STUDY SKILLS - Student Reading

Here are some brief notes on how to read a text as a student of English.

A student is not only a consumer of a text. Your job is to assess and evaluate the ways writers communicate to their readers.

Students should come to a text with an open mind. To get the most out of your reading you should make an imaginative and creative leap of the imagination. Engage with the text. Take a pencil and a note pad and be prepared to annotate the text and make notes in the note pad.
  • Annotate - underline and make a note in the margin of the text and or on a separate sheet of paper - where there are references to:
  • Important events that progress the text- the plot
  • Identify key structural moments in the text
  • Give titles to parts and chapters of novels, give titles to acts and scenes of plays, give concise and detailed subtitles to poems
  • Make notes and annotate the presentation and development of main characters
    • the presentation and development of key relationships
    • the main features and function of minor characters
    • Make notes and annotate the main features of the narrative voice of the text
     
  • what genre of writing are you reading - for example - descriptive, action, reflection, dialogue, etc
  • Pay attention to dialogue - how do characters speak, speak to each other - consider accent, register, idiolect
  • The most significant writing techniques in the text - for example - imagery, symbolism, contrast, alliteration, onomatopoeia, rhetoric - see key terms and phrases in the blog
  • Identify and comment on settings - this will include locations, weather, seasons, time of day / night
  • Identify and note down what you consider to be the main themes of the text - common themes include love, appearance and reality, power, the presentation of men and women, justice, class.
  • Comment on the features of genre present in a text - gothic, romance,
  • Identify episodes or extracts in a text that link to context - by context I mean extracts that have a direct link or relationship to the broader society the text was written in and how that text is received today.
  • Beyond this you should do a little research on the internet and elsewhere on how the text has been received by the literary, cultural establishment - this can include different interpretations and film versions.

Exam Reading

If you are taking an AS in English Literature exam or an A2 English Language and Literature exam or a second year IB English exam - second year students only, you will be reading a lot of material in the exam room.

For the AS English Literature students you will have read and studied this material during the course.

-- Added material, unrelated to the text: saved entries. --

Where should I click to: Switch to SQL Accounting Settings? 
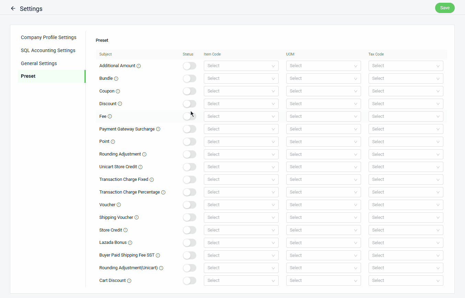pos(48,50)
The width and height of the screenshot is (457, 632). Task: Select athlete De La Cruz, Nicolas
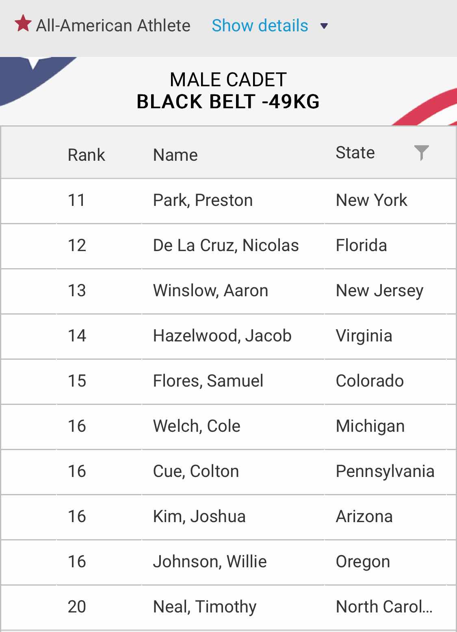tap(228, 246)
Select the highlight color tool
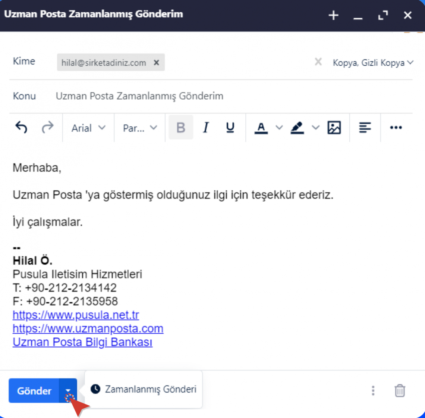Image resolution: width=425 pixels, height=418 pixels. pos(297,128)
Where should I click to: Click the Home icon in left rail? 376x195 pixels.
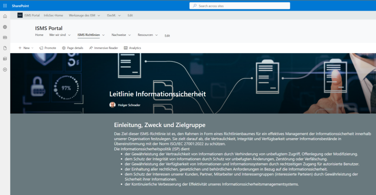tap(5, 16)
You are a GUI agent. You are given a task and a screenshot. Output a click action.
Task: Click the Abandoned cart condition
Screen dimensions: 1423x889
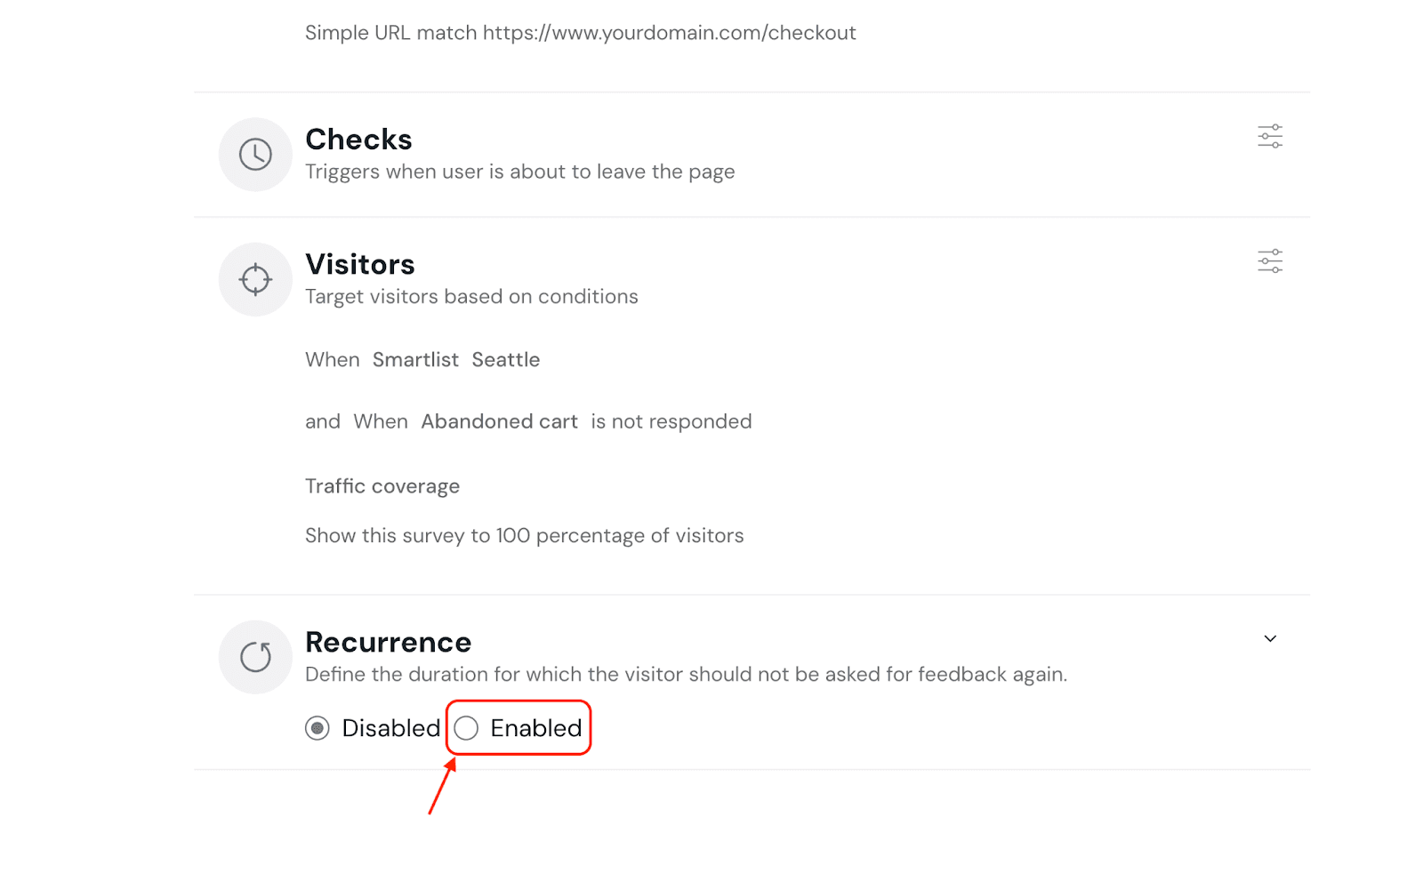pos(499,421)
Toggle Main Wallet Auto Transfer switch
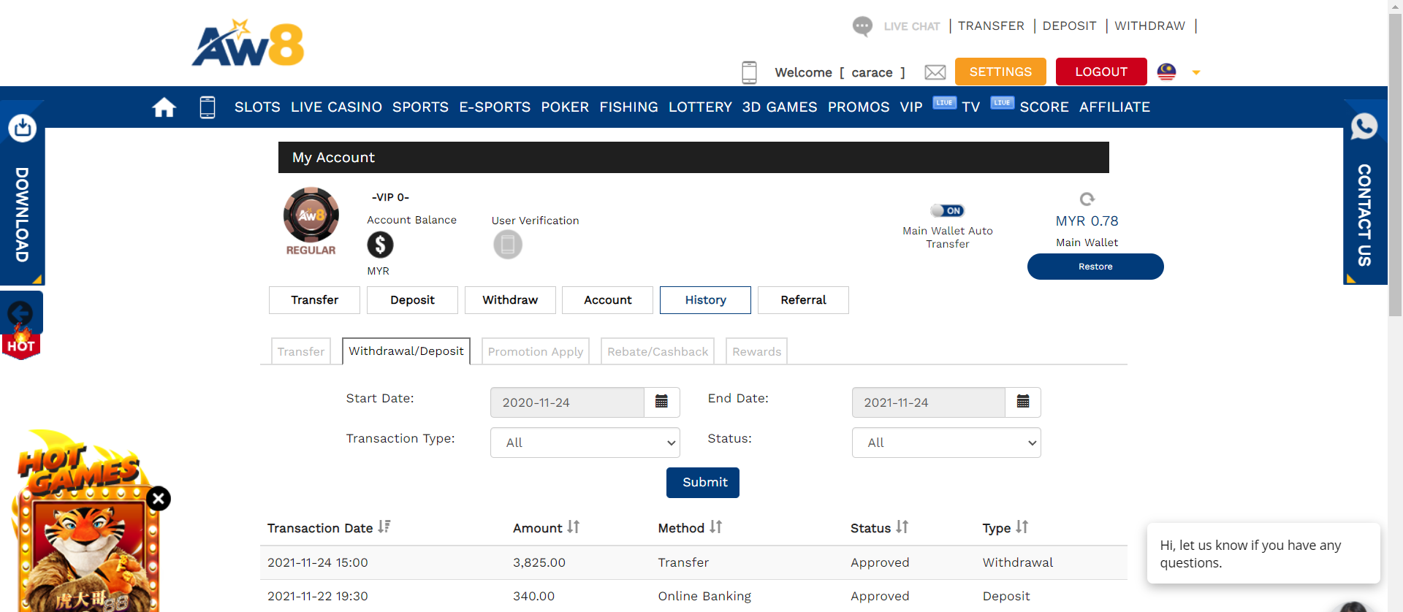Screen dimensions: 1403x612 pyautogui.click(x=947, y=211)
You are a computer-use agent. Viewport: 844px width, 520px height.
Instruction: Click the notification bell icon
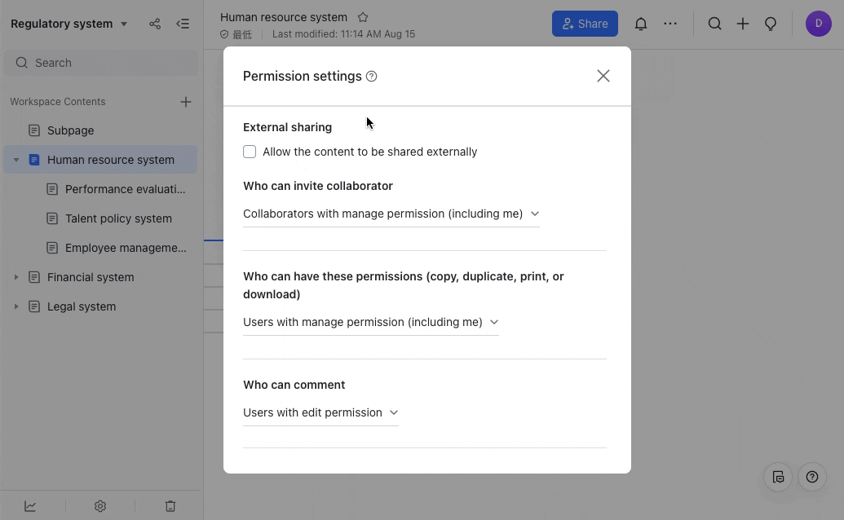pos(641,24)
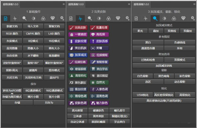Click the green 高级锐化 triangle button
This screenshot has height=128, width=197.
coord(78,76)
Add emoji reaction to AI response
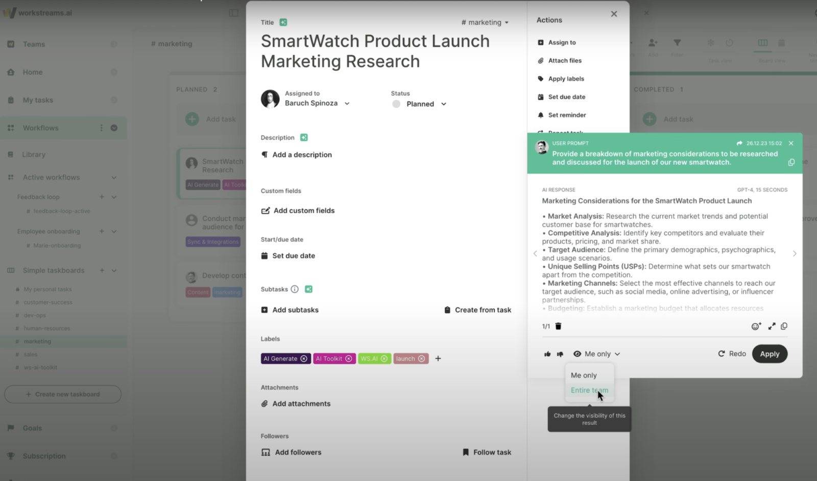 pyautogui.click(x=756, y=326)
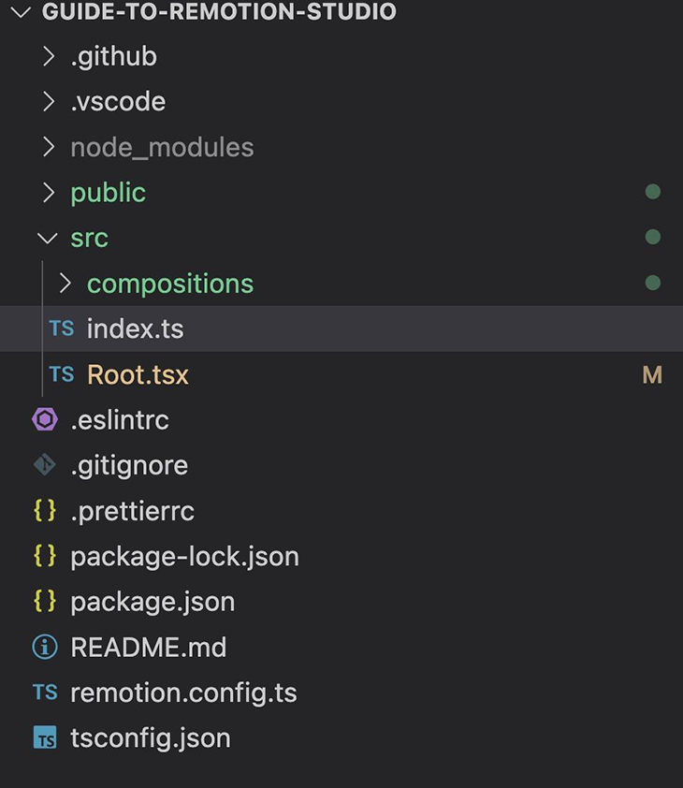
Task: Click the TS icon next to remotion.config.ts
Action: click(44, 693)
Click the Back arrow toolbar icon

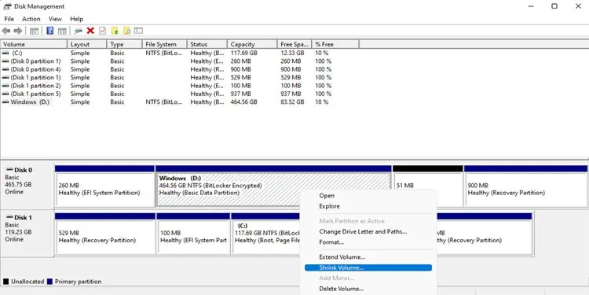tap(6, 31)
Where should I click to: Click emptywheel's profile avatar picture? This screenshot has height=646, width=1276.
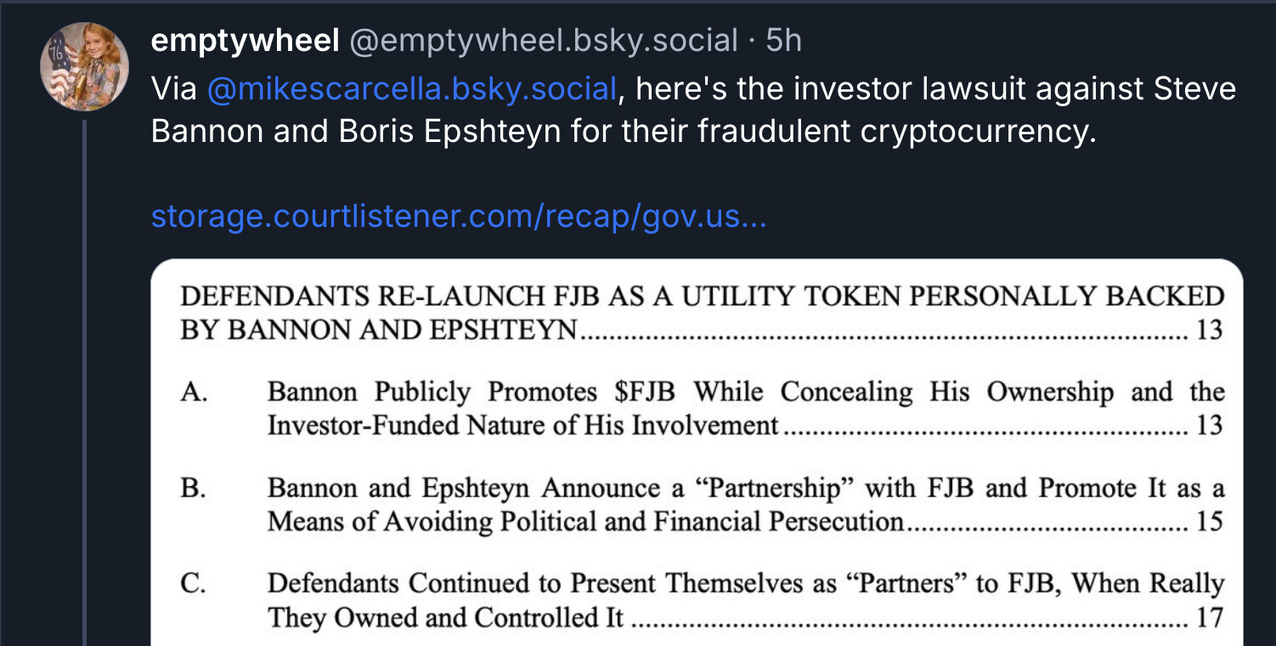point(85,67)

For the A2 English Language and Literature students you should have read and annotated the material for the SECTION B question. However you won't have read the SECTION A material before. The IB students won't have seen the material before.

Here are some tips on reading unseen material in the exam room.

You should read the question very carefully before you start reading the unseen material. With a pen you should underline the key words and phrases in the question. This should help you focus on exactly what you are being asked to do. The way you read the unseen material will be affected by the question.

I strongly recommend that you read the unseen material at least twice.

First reading tasks:

  • This should be a speedy read.
  • What is the main topic of the material?
  • How is the material divided up? Paragraphs are a clue to structure and subject development in a text.
  • Give each paragraph or section of the text a separate heading or title.
  • Identify the narrative voice. Consider such things as 3rd or Ist or 2nd person. Objective or subjective? What are the attitudes and assumptions being commuinicated towards the main topic of the text.
  • Identify the genre and the sub genre of the text.
  • The genre includes such things as - travel writing, speeches, polemical writing, review, reports, scientific writing, biographical and autobiographical writing.
  • Sub genres of writing include - descriptive writing, dialogue, scripted interview, factual writing, reflective writing, fictional writing, argument

Second reading tasks:

  • This should be a slower more careful reading. This reading is focusing on details.
  • The key task to this reading is technique. You should underline the key writing techniques used to communicate the main theme or topic or addresses the questions in your exam paper.
  • As you do this you should note the attitudes and assumptions being communicated by these techniques.
  • You must also consider the effects these techniques have on a general reader.
Final Tips

Always read within the time frame given in the exam question.

Give yourself plenty of practice at reading unseen material. You can do this easily by reading a good quality weekend newsparer. Check this link.

Difficult Reading


If you find the reading difficult here are a couple of suggestions:

  • Read the text again slowly. Perhaps even twice as slow as you did the first time.
  • Check out words and phrases you don't understand in a dictionary and look for examples of the word or phrase in use on the internet.
  • Read the text paragraph by paragraph. Identify what seems to you to be key words or phrases in each paragraph. Find other words and phrases that share the same or similar meaning in a dictionary or book of synonyms. Try and summarise the whole paragraph using your own words.